15:50 | 12.01.2009
Umweltverband BUND lehnt neue Erdgastrasse OPAL ab
Stralsund (ddp-nrd). Der Bund für Umwelt und Naturschutz
Deutschland (BUND) lehnt den Bau der vom Energieversorger Wingas
geplanten Ostsee-Pipeline-Anbindungs-Leitung (OPAL) von Lubmin ins
sächsische Olbernhau ab. Seine Einwände gegen das Vorhaben werde der
Umweltverband am Mittwoch auf einer öffentlichen Anhörung des
Bergamtes Stralsund als Genehmigungsbehörde begründen, sagte
BUND-Sprecher Arndt Müller am Montag in Schwerin.

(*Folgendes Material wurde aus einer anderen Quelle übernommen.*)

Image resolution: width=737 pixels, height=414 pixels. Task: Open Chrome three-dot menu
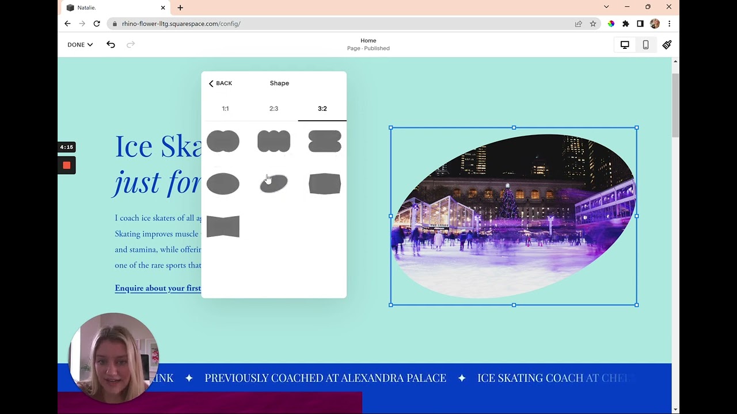(669, 24)
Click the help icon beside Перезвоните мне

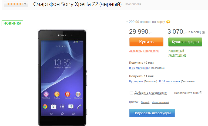coord(201,92)
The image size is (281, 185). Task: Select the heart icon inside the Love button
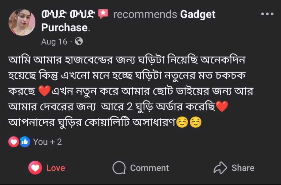(35, 168)
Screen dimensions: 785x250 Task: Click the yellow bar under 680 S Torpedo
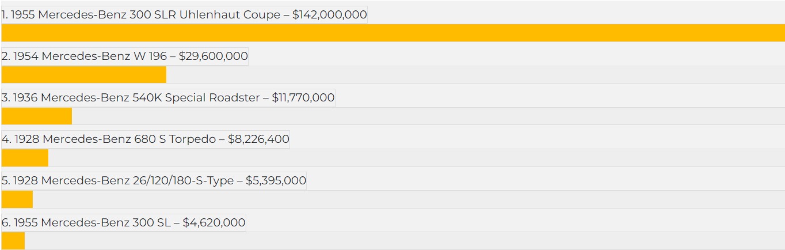point(25,158)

Nach Ansicht des BUND ist die 480 Kilometer lange Leitung
entbehrlich. Das Land Mecklenburg-Vorpommern habe bereits eine Trasse
für den Gastransport durch das Hamburger Unternehmen Concord Power
Nordal zwischen Lubmin und dem brandenburgischen Börnicke bei Berlin
genehmigt, sagte Müller. Diese Parallel-Leitung erfülle bereits den
gleichen Zweck wie die OPAL.
Darüber hinaus sei die Technologie der bei Lubmin vorgesehenen
Gasverdichterstation nicht mit den Klimaschutzvorgaben vereinbar,
weil jährlich rund 350 000 Tonnen Kohlendioxid zusätzlich anfallen
würden, kritisierte der Energieexperte. Nach Ansicht des BUND strebt
Wingas, ein Gemeinschaftsunternehmen der BASF-Tochter Wintershall und
des russischen Gazprom-Konzerns, mit der neuen Leitung zudem ein
Monopol auf die Weiterleitung des russischen Erdgases aus der
Ostseepipeline an. So sei eine Auskopplung von Seitensträngen für
regionale Gasanbieter nicht geplant.